Directive Bolkestein :
La mobilisation ne fait que commencer

jeudi 16 février 2006 par Jean-Jacques Chavigné

 

Le Parlement européen vient d’adopter une nouvelle version de la directive Bolkestein, par 391 voix pour, 213 contre et 34 abstentions.

Mais la mobilisation ne fait que commencer.

D’abord parce que le texte qui vient d’être voté, s’il est moins mauvais que le texte initial reste un texte profondément libéral, rejeté à juste titre par les socialistes français, les communistes et les Verts.

Le « compromis » passé entre le PPE (la droite) et le PSE (le Parti Socialiste Européen) n’a rien à voir avec l’affirmations particulièrement déplacée de la sociale-démocrate allemande Evelyne Gebhardt, rapporteur du texte : « Nous lui avons donné une dimension sociale ! ». Où est cette dimension ? Où est l’harmonisation par le haut des salaires et des conditions de travail ?

Les services publics, tels que la Poste, l’eau, l’énergie seront maintenant soumis à la concurrence des multinationales. Les services sociaux exclus du champ de la directive ne le sont que dans une étroite définition : ceux qui touchent les populations les plus vulnérables.

Les Etats auront l’obligation de se justifier auprès des multinationales lorsqu’ils demanderont l’application des quelques dérogations prévues par la directive à la libre circulation des services !

Le « principe du pays d’origine » ne figure plus dans la directive.
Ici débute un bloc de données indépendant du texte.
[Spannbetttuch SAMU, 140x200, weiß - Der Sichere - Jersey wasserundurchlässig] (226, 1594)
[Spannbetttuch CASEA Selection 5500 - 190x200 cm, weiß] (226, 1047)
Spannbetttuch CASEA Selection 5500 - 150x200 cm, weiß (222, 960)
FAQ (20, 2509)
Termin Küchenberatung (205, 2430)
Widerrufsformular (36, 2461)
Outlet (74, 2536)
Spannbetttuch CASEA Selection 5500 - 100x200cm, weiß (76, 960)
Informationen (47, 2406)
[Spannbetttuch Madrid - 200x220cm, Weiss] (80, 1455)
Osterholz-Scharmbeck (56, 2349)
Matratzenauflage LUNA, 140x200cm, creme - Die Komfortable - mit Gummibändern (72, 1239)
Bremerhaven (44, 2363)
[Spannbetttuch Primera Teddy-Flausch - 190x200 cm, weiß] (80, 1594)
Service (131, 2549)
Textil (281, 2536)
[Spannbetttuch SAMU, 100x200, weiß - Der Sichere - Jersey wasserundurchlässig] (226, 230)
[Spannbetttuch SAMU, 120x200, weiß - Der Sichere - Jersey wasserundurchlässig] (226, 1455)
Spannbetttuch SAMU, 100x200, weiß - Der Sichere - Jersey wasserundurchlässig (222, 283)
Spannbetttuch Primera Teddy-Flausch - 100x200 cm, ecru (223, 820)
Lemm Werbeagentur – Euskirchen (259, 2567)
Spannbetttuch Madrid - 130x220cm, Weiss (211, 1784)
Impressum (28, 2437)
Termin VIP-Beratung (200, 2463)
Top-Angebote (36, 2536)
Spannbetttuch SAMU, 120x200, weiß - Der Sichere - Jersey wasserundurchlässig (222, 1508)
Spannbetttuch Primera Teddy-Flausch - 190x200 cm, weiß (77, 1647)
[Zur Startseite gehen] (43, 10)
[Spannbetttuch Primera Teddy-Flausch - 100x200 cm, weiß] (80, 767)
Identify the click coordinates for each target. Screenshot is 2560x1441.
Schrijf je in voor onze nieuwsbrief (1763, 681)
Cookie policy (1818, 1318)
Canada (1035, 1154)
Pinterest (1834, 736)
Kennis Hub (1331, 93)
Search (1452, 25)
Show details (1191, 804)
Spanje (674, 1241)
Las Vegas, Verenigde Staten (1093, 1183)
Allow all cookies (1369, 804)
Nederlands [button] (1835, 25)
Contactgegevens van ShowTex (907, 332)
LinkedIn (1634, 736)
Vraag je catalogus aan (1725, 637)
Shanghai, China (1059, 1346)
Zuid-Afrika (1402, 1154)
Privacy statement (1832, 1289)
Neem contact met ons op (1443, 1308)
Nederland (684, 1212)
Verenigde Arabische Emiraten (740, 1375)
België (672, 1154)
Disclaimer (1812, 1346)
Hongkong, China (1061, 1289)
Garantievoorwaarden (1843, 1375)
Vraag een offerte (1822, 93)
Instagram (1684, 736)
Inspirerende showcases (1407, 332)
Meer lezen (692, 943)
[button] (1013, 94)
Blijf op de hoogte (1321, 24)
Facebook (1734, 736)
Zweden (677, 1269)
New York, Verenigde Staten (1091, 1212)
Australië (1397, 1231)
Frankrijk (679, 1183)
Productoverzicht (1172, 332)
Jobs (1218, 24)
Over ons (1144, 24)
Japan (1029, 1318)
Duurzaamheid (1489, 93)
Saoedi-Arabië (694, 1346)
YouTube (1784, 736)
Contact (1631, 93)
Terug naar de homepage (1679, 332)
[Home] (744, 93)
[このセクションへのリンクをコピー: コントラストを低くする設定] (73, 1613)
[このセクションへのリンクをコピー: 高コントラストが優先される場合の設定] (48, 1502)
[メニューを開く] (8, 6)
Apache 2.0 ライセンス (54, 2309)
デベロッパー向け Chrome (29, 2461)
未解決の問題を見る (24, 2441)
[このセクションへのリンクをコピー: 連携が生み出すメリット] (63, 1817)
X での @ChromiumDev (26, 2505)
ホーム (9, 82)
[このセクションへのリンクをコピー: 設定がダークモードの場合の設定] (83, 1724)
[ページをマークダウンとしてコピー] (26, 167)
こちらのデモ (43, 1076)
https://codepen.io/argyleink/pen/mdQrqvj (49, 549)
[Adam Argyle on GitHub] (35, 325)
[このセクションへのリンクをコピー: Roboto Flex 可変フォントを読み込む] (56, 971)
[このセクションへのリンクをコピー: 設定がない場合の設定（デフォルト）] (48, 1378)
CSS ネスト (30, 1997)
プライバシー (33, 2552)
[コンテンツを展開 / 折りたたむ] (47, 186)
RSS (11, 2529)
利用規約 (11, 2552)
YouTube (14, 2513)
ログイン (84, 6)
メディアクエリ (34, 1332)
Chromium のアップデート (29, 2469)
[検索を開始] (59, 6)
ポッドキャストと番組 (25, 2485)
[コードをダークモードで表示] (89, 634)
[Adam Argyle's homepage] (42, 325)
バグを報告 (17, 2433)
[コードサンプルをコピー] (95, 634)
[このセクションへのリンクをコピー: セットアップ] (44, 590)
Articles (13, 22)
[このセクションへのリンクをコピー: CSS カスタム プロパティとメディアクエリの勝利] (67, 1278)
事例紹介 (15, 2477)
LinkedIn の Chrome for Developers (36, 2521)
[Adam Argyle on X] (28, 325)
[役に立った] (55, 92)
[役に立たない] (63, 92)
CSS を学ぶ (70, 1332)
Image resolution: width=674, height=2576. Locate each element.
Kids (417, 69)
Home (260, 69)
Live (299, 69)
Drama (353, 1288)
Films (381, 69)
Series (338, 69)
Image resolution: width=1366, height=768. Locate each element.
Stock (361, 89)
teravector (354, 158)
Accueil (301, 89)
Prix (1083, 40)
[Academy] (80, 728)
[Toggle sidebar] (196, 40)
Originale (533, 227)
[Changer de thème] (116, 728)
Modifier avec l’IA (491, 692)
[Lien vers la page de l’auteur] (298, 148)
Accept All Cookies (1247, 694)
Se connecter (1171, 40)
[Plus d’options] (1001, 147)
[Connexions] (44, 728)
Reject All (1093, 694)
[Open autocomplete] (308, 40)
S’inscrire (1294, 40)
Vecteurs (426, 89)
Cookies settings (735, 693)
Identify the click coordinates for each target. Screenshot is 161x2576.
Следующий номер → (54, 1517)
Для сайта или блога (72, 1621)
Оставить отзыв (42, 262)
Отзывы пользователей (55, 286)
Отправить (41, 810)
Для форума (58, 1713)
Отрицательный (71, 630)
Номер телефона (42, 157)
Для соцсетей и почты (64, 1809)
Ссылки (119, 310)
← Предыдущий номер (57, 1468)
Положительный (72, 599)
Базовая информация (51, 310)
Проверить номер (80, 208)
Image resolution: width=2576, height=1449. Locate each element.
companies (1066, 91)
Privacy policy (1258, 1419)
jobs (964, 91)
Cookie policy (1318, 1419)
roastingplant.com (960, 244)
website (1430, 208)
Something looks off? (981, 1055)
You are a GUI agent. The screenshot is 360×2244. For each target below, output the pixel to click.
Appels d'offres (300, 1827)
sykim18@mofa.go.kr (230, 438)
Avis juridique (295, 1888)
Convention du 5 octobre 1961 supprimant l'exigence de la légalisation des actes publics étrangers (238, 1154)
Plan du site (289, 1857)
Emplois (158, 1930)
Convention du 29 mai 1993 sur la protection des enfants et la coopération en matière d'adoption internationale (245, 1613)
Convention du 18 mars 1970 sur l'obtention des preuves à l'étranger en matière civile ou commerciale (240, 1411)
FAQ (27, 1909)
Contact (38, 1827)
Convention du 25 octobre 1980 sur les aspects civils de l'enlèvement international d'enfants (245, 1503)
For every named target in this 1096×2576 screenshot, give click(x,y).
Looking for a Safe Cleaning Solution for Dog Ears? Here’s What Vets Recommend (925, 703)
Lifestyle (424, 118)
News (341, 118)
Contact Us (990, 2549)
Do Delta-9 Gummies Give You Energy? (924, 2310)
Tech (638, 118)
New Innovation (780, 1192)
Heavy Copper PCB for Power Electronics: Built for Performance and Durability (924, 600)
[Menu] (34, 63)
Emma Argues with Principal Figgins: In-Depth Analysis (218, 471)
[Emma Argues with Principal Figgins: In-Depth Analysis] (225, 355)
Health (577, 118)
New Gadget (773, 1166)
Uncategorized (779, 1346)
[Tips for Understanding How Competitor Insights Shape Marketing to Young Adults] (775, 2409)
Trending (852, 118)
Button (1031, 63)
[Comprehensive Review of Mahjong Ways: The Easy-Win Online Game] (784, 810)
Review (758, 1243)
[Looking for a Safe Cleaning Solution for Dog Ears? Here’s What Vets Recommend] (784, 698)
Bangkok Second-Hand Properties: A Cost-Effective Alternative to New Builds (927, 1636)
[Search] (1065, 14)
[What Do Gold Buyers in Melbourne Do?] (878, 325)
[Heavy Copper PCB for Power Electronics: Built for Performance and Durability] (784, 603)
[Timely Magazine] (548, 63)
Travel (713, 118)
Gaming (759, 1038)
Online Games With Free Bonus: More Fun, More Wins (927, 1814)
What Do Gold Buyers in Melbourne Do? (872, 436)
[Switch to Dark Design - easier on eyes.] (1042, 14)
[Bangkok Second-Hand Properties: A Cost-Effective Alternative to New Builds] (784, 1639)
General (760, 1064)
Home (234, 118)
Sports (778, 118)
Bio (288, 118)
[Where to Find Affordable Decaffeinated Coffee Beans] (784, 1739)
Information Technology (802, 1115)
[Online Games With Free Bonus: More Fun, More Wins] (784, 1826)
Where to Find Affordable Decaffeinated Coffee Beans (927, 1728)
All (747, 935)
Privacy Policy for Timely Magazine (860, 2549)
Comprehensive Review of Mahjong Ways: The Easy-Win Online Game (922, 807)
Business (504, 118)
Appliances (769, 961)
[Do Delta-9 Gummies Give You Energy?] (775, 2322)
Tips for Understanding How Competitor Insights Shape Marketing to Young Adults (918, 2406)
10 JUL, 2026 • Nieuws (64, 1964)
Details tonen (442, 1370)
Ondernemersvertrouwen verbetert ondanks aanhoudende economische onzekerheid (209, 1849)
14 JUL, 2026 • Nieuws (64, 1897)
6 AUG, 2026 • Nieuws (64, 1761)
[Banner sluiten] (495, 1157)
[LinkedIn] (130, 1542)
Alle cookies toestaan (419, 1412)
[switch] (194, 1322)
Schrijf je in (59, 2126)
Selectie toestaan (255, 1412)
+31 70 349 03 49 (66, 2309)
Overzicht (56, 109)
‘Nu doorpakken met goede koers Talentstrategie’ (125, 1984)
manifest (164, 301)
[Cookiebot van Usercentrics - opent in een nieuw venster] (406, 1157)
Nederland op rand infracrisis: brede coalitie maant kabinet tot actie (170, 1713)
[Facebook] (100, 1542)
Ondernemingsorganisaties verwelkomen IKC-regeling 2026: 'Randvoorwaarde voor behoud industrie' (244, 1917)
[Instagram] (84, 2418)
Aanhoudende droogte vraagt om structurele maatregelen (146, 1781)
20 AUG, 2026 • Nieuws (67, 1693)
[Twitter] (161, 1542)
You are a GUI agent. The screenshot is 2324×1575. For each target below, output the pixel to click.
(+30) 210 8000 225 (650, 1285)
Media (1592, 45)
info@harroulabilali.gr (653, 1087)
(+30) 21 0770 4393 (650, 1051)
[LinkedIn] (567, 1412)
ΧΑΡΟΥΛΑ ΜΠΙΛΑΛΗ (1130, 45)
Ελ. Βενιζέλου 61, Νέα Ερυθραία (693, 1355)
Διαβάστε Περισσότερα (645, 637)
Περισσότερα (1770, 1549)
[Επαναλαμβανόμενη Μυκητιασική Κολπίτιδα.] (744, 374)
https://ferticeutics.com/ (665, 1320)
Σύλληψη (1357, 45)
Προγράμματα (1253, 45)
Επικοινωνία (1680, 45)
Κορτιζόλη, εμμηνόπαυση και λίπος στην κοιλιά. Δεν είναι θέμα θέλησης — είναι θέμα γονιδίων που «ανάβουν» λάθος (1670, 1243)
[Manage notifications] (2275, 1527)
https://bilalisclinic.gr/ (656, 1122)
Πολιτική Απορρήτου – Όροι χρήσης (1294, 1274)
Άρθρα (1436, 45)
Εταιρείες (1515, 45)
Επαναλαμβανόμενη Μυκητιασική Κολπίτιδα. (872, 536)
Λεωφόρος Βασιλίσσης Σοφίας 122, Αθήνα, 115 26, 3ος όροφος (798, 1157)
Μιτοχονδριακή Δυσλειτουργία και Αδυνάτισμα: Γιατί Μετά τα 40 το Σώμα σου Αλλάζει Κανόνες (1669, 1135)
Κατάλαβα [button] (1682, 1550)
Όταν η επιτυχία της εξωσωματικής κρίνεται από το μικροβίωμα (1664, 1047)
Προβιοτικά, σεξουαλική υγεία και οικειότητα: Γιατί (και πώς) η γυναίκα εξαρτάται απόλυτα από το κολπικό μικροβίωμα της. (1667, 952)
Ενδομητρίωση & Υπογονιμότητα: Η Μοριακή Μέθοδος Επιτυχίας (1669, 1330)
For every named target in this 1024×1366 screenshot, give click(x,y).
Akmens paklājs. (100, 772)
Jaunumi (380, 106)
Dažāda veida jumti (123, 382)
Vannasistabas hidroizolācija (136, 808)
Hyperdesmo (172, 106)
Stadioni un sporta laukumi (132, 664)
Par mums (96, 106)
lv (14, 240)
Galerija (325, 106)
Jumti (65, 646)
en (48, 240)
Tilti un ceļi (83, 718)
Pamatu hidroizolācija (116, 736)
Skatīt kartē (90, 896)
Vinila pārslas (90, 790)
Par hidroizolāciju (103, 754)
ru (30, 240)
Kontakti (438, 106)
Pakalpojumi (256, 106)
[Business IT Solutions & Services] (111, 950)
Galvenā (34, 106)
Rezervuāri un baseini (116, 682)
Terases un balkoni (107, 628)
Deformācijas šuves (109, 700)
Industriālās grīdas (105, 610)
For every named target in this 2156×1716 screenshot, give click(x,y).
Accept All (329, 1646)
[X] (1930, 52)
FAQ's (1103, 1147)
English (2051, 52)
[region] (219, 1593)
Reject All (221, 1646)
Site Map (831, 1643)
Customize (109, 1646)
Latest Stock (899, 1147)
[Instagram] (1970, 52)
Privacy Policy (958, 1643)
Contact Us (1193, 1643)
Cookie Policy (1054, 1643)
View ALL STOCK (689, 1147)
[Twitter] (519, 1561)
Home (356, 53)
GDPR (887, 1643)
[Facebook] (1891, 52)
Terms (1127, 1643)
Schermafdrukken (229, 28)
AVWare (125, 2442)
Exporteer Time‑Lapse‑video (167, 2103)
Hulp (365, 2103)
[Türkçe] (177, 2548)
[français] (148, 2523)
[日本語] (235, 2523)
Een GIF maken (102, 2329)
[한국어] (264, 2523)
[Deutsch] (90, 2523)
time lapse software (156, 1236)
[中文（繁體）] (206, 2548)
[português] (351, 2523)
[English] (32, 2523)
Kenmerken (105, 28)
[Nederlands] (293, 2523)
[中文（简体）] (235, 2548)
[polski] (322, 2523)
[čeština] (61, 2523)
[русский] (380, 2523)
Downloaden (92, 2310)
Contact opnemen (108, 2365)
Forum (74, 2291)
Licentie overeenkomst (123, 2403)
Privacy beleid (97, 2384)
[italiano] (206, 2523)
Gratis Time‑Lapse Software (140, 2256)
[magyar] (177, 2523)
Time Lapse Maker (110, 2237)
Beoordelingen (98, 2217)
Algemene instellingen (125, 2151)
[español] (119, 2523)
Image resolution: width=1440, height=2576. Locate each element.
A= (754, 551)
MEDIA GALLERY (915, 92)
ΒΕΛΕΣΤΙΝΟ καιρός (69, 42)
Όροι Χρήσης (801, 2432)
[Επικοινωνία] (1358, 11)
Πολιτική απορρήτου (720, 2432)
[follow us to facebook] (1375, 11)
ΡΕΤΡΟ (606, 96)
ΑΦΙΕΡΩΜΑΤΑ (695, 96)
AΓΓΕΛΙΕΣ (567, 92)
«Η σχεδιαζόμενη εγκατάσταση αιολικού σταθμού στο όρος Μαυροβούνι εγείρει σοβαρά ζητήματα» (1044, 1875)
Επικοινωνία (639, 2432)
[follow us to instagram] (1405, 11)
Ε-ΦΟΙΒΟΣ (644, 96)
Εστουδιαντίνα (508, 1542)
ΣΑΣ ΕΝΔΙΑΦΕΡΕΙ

Mais la législation du pays destinataire s’appliquera-t-elle pour autant ? Et si tel est le cas, quelles seront les règles de droit du travail qui s’imposeront à une entreprise d’un autre Etat- membre ? Comment, enfin, sera-t-il possible à l’inspection du travail du pays destinataire de vérifier si ces règles sont bien appliquées alors que cette entreprise n’aura même pas à déclarer son existence ?

Ensuite parce que le Parlement européen n’est que co-législateur. Le texte doit donc maintenant revenir devant la Commission européenne qui peut le modifier. Mieux vaudra être attentifs à de telles modifications.

Le texte sera également soumis au Conseil des ministres concernés. Il faut donc exiger de Chirac qu’il respecte le mandat qui lui a été donné le 29 mai 2005 : un refus clair et net de l’Europe libérale. Il faudra aussi exiger qu’il tienne l’engagement qu’il avait pris en mars 2005 lorsqu’il avait affirmé que la directive Bolkestein avait cessé d’exister.